WHAT TO PRODUCE: Without pictures, repeat exactly the lines from the one containing "Given: Click the Simplecom logo at top" through the end of the entries.

RECORDS:
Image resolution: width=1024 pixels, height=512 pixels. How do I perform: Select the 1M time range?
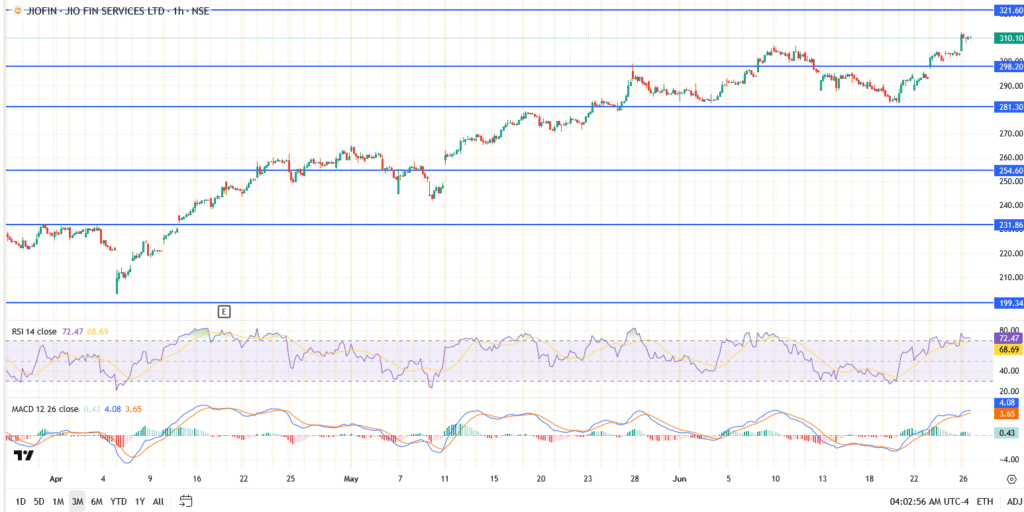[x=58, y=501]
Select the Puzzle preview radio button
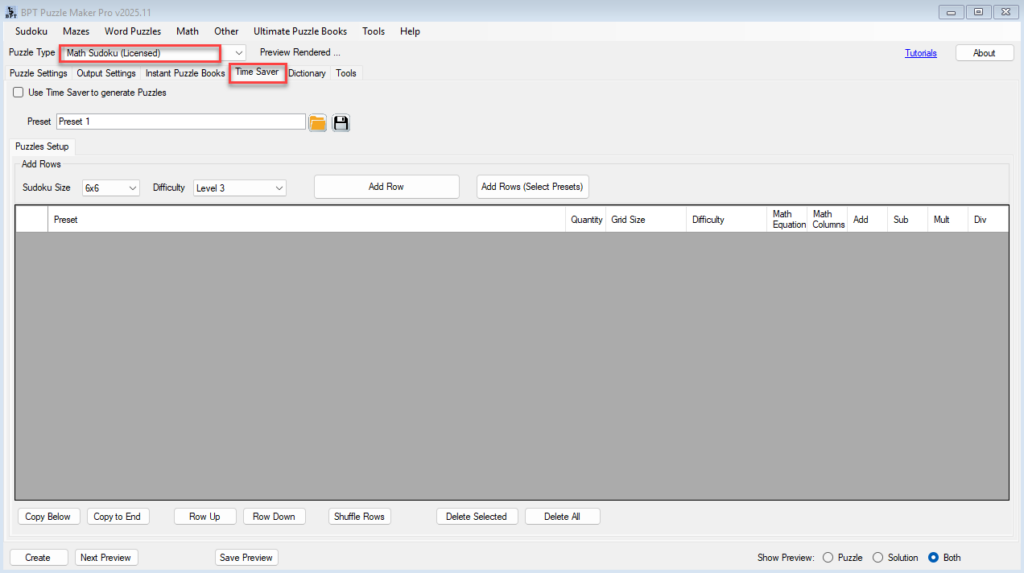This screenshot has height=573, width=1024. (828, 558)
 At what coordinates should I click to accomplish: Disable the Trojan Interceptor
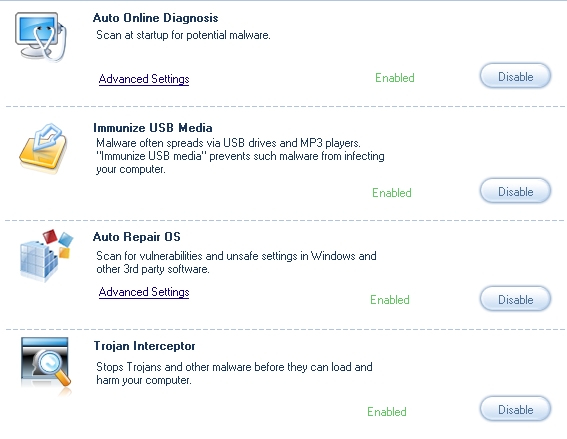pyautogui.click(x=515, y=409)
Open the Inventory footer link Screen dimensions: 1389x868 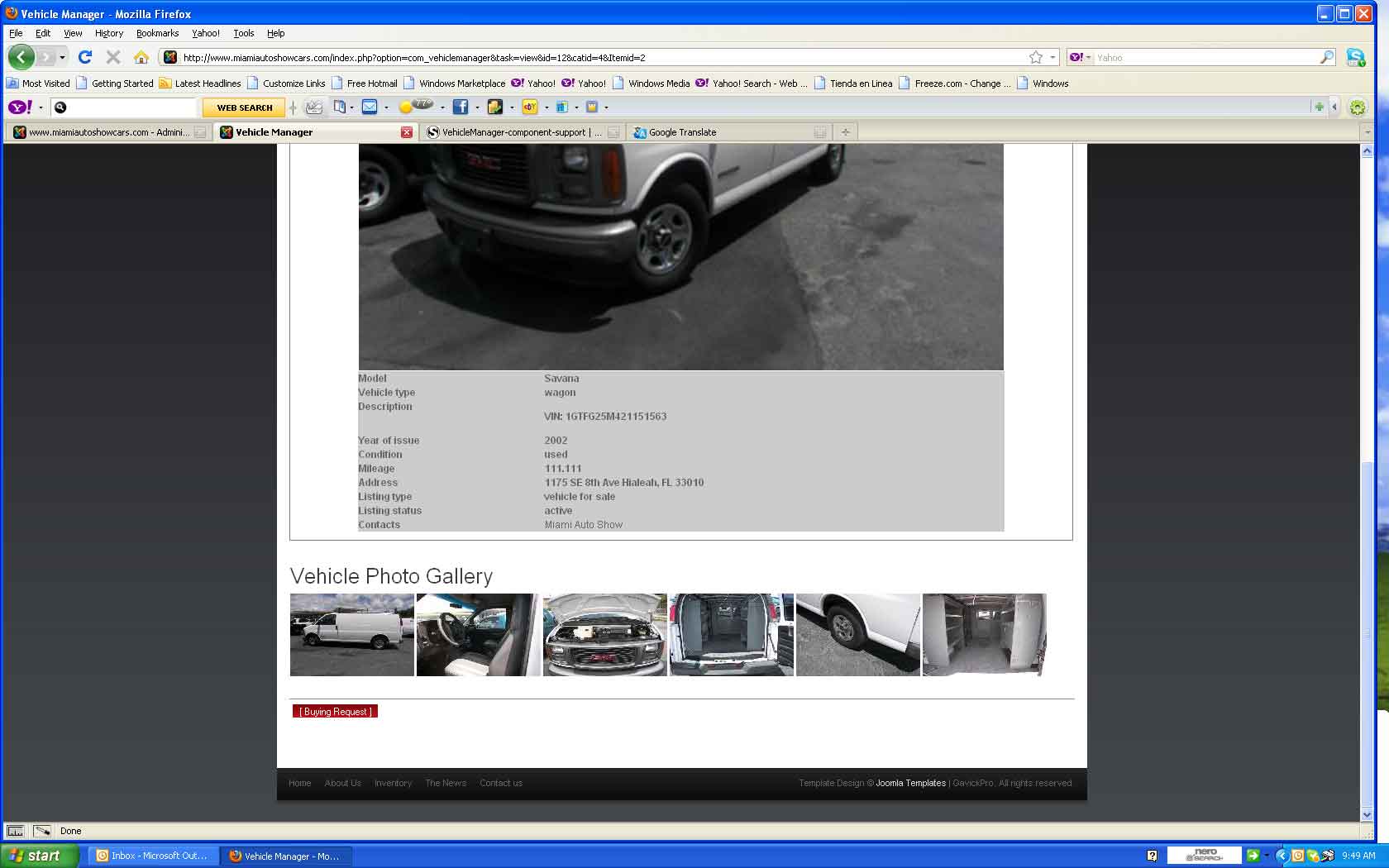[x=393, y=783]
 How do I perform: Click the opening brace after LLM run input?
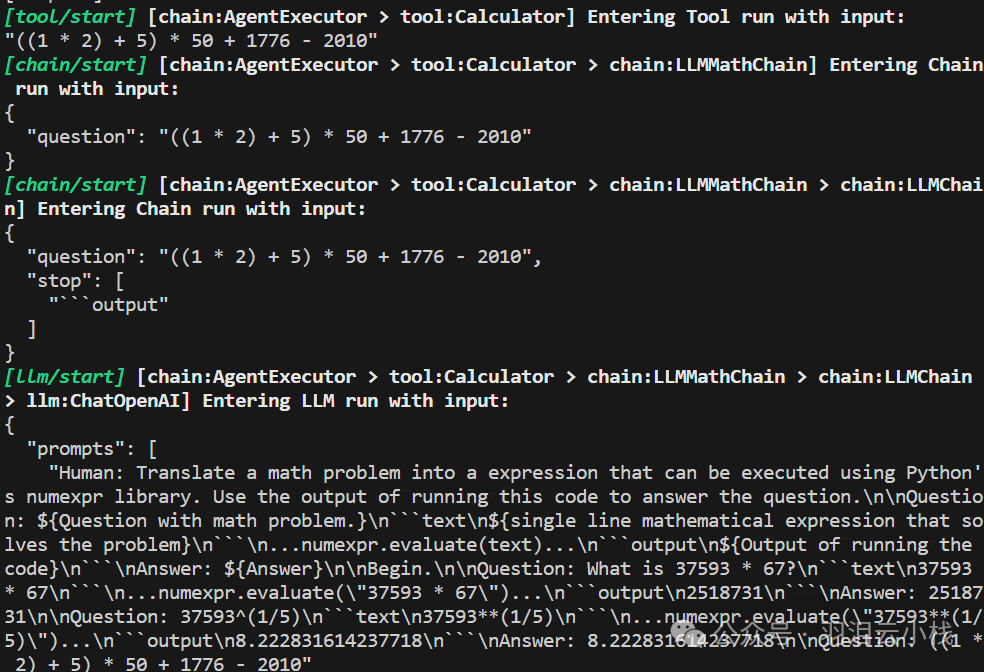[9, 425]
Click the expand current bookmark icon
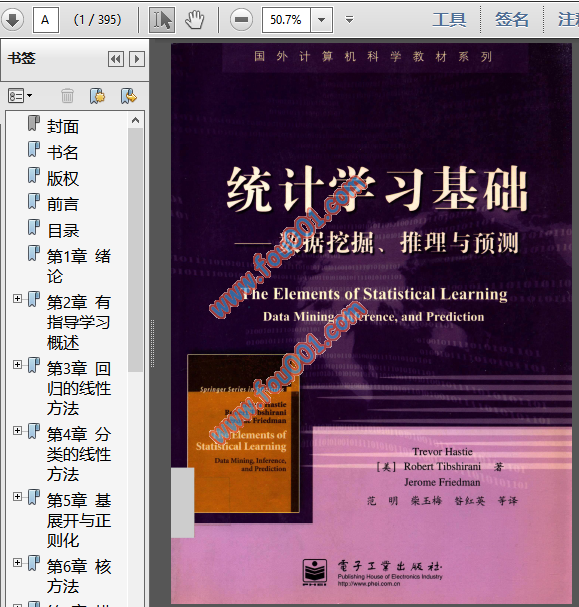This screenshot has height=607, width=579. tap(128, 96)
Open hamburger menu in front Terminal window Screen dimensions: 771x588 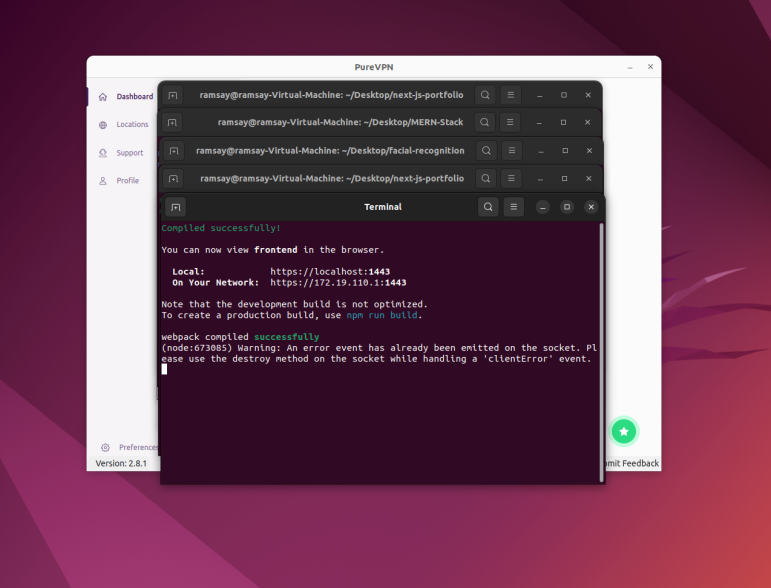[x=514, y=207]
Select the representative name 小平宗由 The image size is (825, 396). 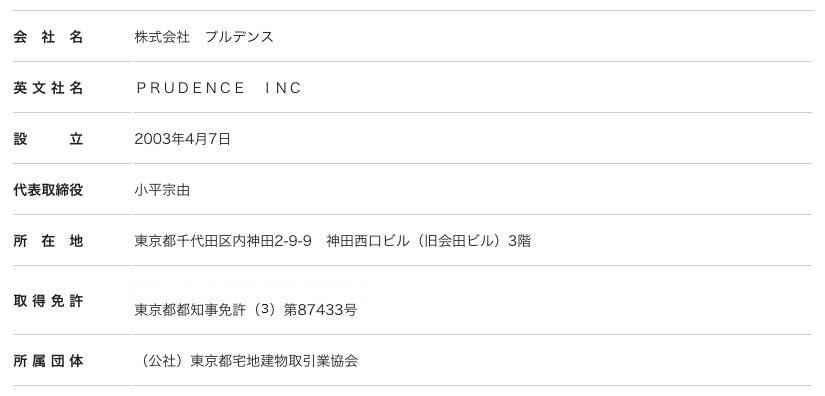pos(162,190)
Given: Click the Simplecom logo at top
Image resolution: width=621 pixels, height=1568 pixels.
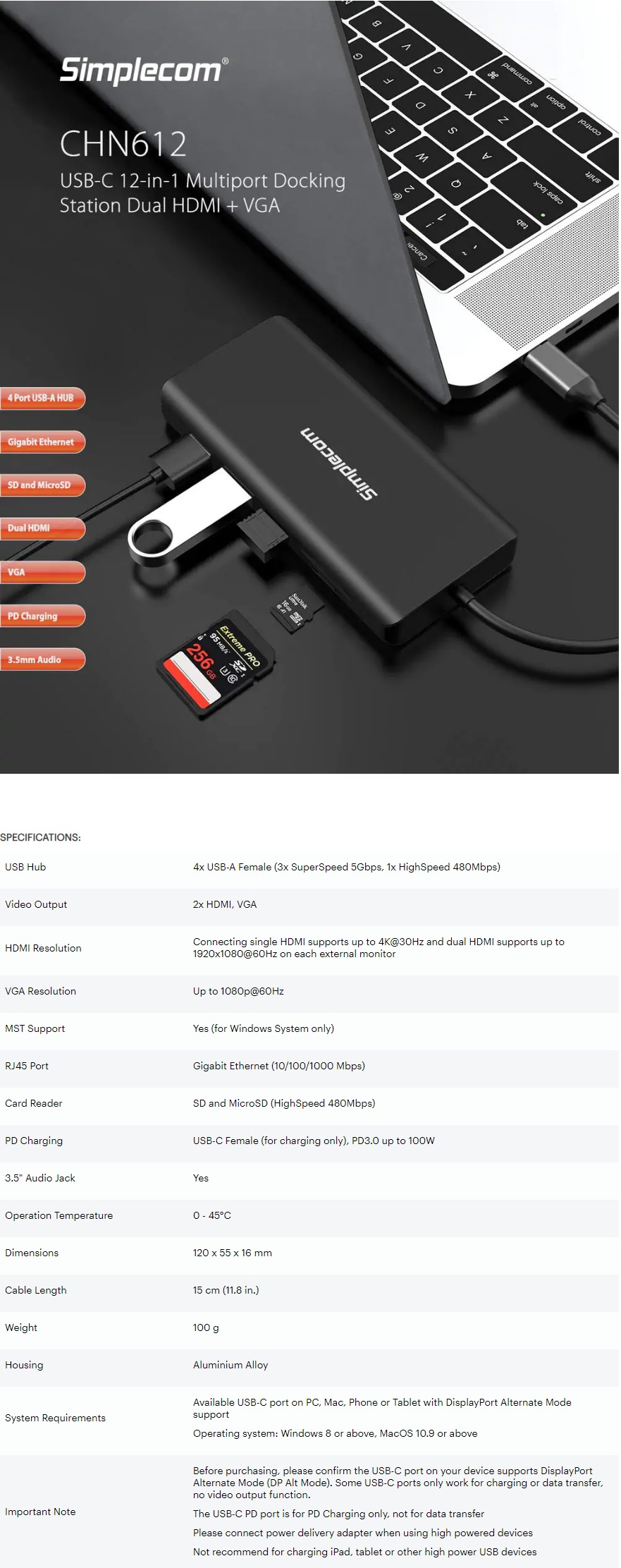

ANSWER BOX:
Given: Click the Simplecom logo at top
Image resolution: width=621 pixels, height=1568 pixels.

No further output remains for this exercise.